**Given records:**
↓↓↓
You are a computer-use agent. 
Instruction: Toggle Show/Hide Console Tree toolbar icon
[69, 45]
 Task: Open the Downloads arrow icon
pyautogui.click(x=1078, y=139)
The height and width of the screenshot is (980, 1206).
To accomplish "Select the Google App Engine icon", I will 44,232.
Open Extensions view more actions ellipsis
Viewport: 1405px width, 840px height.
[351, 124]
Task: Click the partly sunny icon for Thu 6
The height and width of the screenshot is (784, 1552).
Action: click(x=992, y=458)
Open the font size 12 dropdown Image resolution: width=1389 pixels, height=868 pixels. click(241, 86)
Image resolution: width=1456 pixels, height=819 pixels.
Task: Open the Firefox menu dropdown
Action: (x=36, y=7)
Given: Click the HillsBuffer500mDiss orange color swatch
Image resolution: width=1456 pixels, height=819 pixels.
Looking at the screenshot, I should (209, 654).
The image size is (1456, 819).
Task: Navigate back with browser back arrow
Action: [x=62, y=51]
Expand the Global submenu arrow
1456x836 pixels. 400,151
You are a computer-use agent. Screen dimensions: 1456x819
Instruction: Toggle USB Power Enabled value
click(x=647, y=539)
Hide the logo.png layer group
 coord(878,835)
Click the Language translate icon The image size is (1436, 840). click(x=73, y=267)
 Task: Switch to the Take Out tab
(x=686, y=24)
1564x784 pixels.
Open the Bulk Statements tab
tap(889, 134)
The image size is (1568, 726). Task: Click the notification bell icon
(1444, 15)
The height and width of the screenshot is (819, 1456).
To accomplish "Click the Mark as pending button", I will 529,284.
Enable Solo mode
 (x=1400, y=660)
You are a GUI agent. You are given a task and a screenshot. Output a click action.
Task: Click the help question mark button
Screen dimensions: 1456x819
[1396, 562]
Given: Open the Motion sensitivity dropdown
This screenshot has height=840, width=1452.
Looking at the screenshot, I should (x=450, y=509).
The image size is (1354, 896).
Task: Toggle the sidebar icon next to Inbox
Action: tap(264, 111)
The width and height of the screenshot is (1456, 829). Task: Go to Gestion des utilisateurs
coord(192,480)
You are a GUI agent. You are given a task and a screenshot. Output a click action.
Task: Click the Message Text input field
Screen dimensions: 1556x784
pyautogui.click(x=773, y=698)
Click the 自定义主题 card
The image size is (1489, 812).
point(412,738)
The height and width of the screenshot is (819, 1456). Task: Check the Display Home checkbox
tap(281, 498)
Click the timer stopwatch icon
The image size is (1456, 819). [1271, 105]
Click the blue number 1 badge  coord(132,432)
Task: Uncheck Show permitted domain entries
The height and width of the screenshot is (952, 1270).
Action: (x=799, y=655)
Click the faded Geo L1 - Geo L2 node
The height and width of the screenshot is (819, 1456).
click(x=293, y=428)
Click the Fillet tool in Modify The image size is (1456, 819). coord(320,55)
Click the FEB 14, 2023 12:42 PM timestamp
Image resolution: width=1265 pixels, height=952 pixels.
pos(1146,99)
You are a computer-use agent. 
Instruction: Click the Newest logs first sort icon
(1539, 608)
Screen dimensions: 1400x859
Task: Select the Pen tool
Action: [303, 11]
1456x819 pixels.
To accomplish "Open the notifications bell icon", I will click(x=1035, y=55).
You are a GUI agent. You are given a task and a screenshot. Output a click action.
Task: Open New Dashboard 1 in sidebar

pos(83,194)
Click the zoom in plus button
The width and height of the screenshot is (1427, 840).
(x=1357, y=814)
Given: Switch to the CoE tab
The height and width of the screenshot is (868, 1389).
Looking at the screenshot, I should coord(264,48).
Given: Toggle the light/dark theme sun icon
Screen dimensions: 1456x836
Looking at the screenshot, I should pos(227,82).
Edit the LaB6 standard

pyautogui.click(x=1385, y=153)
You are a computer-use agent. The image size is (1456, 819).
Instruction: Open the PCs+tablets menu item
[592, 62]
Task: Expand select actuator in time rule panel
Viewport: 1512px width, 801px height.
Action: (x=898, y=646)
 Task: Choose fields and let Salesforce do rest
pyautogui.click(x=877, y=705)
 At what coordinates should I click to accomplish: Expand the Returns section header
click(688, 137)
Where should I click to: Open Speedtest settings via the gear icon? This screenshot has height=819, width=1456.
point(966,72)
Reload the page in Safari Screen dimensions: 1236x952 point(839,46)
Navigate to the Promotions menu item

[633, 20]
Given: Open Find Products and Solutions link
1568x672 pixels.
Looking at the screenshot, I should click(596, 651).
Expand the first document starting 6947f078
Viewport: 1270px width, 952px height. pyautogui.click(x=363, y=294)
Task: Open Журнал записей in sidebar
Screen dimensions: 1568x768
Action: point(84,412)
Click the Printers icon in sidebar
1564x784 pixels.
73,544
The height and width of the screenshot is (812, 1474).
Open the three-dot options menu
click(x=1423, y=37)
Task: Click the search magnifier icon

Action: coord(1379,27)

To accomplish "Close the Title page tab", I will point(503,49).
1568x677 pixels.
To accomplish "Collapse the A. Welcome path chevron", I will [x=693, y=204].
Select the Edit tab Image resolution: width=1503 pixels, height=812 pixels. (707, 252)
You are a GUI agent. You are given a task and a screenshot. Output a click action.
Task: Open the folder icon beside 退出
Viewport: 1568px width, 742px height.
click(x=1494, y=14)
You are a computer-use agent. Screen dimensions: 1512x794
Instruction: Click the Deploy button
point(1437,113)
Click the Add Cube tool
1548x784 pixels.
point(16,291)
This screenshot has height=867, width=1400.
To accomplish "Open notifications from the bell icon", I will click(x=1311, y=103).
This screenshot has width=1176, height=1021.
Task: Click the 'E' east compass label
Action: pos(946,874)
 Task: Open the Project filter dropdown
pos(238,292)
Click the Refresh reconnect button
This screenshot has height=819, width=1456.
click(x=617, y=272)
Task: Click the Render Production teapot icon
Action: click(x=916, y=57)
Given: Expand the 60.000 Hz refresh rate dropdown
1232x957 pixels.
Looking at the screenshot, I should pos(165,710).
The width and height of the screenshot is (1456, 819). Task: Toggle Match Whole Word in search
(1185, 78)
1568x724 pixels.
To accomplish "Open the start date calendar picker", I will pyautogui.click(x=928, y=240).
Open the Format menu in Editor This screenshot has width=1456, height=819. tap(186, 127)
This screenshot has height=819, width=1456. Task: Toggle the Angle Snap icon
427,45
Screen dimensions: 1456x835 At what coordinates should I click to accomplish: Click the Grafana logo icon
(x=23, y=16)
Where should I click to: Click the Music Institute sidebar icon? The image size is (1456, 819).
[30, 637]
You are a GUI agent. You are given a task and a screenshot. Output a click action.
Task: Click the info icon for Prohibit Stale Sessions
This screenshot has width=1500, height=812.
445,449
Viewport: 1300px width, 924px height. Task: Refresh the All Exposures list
↑↑↑
**Problem description:** Nothing in the data may differ; print all of it exactly as written.

**Solution to this problem:**
You are a computer-use agent. 
Instruction: Toggle Show/Hide Console Tree toolbar icon
[69, 45]
 Task: Open the Downloads arrow icon
pyautogui.click(x=1078, y=139)
The height and width of the screenshot is (980, 1206).
To accomplish "Select the Google App Engine icon", I will 44,232.
Open Extensions view more actions ellipsis
Viewport: 1405px width, 840px height.
[351, 124]
Task: Click the partly sunny icon for Thu 6
The height and width of the screenshot is (784, 1552).
Action: click(x=992, y=458)
Open the font size 12 dropdown Image resolution: width=1389 pixels, height=868 pixels. click(241, 86)
Image resolution: width=1456 pixels, height=819 pixels.
Task: Open the Firefox menu dropdown
Action: (x=36, y=7)
Given: Click the HillsBuffer500mDiss orange color swatch
Image resolution: width=1456 pixels, height=819 pixels.
Looking at the screenshot, I should (209, 654).
The image size is (1456, 819).
Task: Navigate back with browser back arrow
Action: [x=62, y=51]
Expand the Global submenu arrow
1456x836 pixels. 400,151
You are a computer-use agent. Screen dimensions: 1456x819
Instruction: Toggle USB Power Enabled value
click(x=647, y=539)
Hide the logo.png layer group
 coord(878,835)
Click the Language translate icon The image size is (1436, 840). click(x=73, y=267)
 Task: Switch to the Take Out tab
(x=686, y=24)
1564x784 pixels.
Open the Bulk Statements tab
tap(889, 134)
The image size is (1568, 726). Task: Click the notification bell icon
(1444, 15)
The height and width of the screenshot is (819, 1456).
To accomplish "Click the Mark as pending button", I will 529,284.
Enable Solo mode
 (x=1400, y=660)
You are a GUI agent. You are given a task and a screenshot. Output a click action.
Task: Click the help question mark button
Screen dimensions: 1456x819
[1396, 562]
Given: Open the Motion sensitivity dropdown
This screenshot has height=840, width=1452.
Looking at the screenshot, I should (x=450, y=509).
The image size is (1354, 896).
Task: Toggle the sidebar icon next to Inbox
Action: tap(264, 111)
The width and height of the screenshot is (1456, 829). Task: Go to Gestion des utilisateurs
coord(192,480)
You are a GUI agent. You are given a task and a screenshot. Output a click action.
Task: Click the Message Text input field
Screen dimensions: 1556x784
pyautogui.click(x=773, y=698)
Click the 自定义主题 card
The image size is (1489, 812).
point(412,738)
The height and width of the screenshot is (819, 1456). Task: Check the Display Home checkbox
tap(281, 498)
Click the timer stopwatch icon
The image size is (1456, 819). [1271, 105]
Click the blue number 1 badge  coord(132,432)
Task: Uncheck Show permitted domain entries
The height and width of the screenshot is (952, 1270).
Action: (x=799, y=655)
Click the faded Geo L1 - Geo L2 node
The height and width of the screenshot is (819, 1456).
click(x=293, y=428)
Click the Fillet tool in Modify The image size is (1456, 819). coord(320,55)
Click the FEB 14, 2023 12:42 PM timestamp
Image resolution: width=1265 pixels, height=952 pixels.
pos(1146,99)
You are a computer-use agent. 
Instruction: Click the Newest logs first sort icon
(1539, 608)
Screen dimensions: 1400x859
Task: Select the Pen tool
Action: [303, 11]
1456x819 pixels.
To accomplish "Open the notifications bell icon", I will click(x=1035, y=55).
You are a GUI agent. You are given a task and a screenshot. Output a click action.
Task: Open New Dashboard 1 in sidebar

pos(83,194)
Click the zoom in plus button
The width and height of the screenshot is (1427, 840).
(x=1357, y=814)
Given: Switch to the CoE tab
The height and width of the screenshot is (868, 1389).
Looking at the screenshot, I should coord(264,48).
Given: Toggle the light/dark theme sun icon
Screen dimensions: 1456x836
Looking at the screenshot, I should pos(227,82).
Edit the LaB6 standard

pyautogui.click(x=1385, y=153)
You are a computer-use agent. The image size is (1456, 819).
Instruction: Open the PCs+tablets menu item
[592, 62]
Task: Expand select actuator in time rule panel
Viewport: 1512px width, 801px height.
Action: (x=898, y=646)
 Task: Choose fields and let Salesforce do rest
pyautogui.click(x=877, y=705)
 At what coordinates should I click to accomplish: Expand the Returns section header
click(688, 137)
Where should I click to: Open Speedtest settings via the gear icon? This screenshot has height=819, width=1456.
point(966,72)
Reload the page in Safari Screen dimensions: 1236x952 point(839,46)
Navigate to the Promotions menu item

[633, 20]
Given: Open Find Products and Solutions link
1568x672 pixels.
Looking at the screenshot, I should click(596, 651).
Expand the first document starting 6947f078
Viewport: 1270px width, 952px height. pyautogui.click(x=363, y=294)
Task: Open Журнал записей in sidebar
Screen dimensions: 1568x768
Action: point(84,412)
Click the Printers icon in sidebar
1564x784 pixels.
73,544
The height and width of the screenshot is (812, 1474).
Open the three-dot options menu
click(x=1423, y=37)
Task: Click the search magnifier icon

Action: coord(1379,27)

To accomplish "Close the Title page tab", I will point(503,49).
1568x677 pixels.
To accomplish "Collapse the A. Welcome path chevron", I will [x=693, y=204].
Select the Edit tab Image resolution: width=1503 pixels, height=812 pixels. (707, 252)
You are a GUI agent. You are given a task and a screenshot. Output a click action.
Task: Open the folder icon beside 退出
Viewport: 1568px width, 742px height.
click(x=1494, y=14)
You are a computer-use agent. Screen dimensions: 1512x794
Instruction: Click the Deploy button
point(1437,113)
Click the Add Cube tool
1548x784 pixels.
point(16,291)
This screenshot has height=867, width=1400.
To accomplish "Open notifications from the bell icon", I will click(x=1311, y=103).
This screenshot has width=1176, height=1021.
Task: Click the 'E' east compass label
Action: pos(946,874)
 Task: Open the Project filter dropdown
pos(238,292)
Click the Refresh reconnect button
This screenshot has height=819, width=1456.
click(x=617, y=272)
Task: Click the Render Production teapot icon
Action: click(x=916, y=57)
Given: Expand the 60.000 Hz refresh rate dropdown
1232x957 pixels.
Looking at the screenshot, I should pos(165,710).
The width and height of the screenshot is (1456, 819). Task: Toggle Match Whole Word in search
(1185, 78)
1568x724 pixels.
To accomplish "Open the start date calendar picker", I will pyautogui.click(x=928, y=240).
Open the Format menu in Editor This screenshot has width=1456, height=819. tap(186, 127)
This screenshot has height=819, width=1456. Task: Toggle the Angle Snap icon
427,45
Screen dimensions: 1456x835 At what coordinates should I click to accomplish: Click the Grafana logo icon
(x=23, y=16)
Where should I click to: Click the Music Institute sidebar icon? The image size is (1456, 819).
[30, 637]
You are a GUI agent. You are given a task and a screenshot. Output a click action.
Task: Click the info icon for Prohibit Stale Sessions
This screenshot has width=1500, height=812.
445,449
Viewport: 1300px width, 924px height. Task: Refresh the All Exposures list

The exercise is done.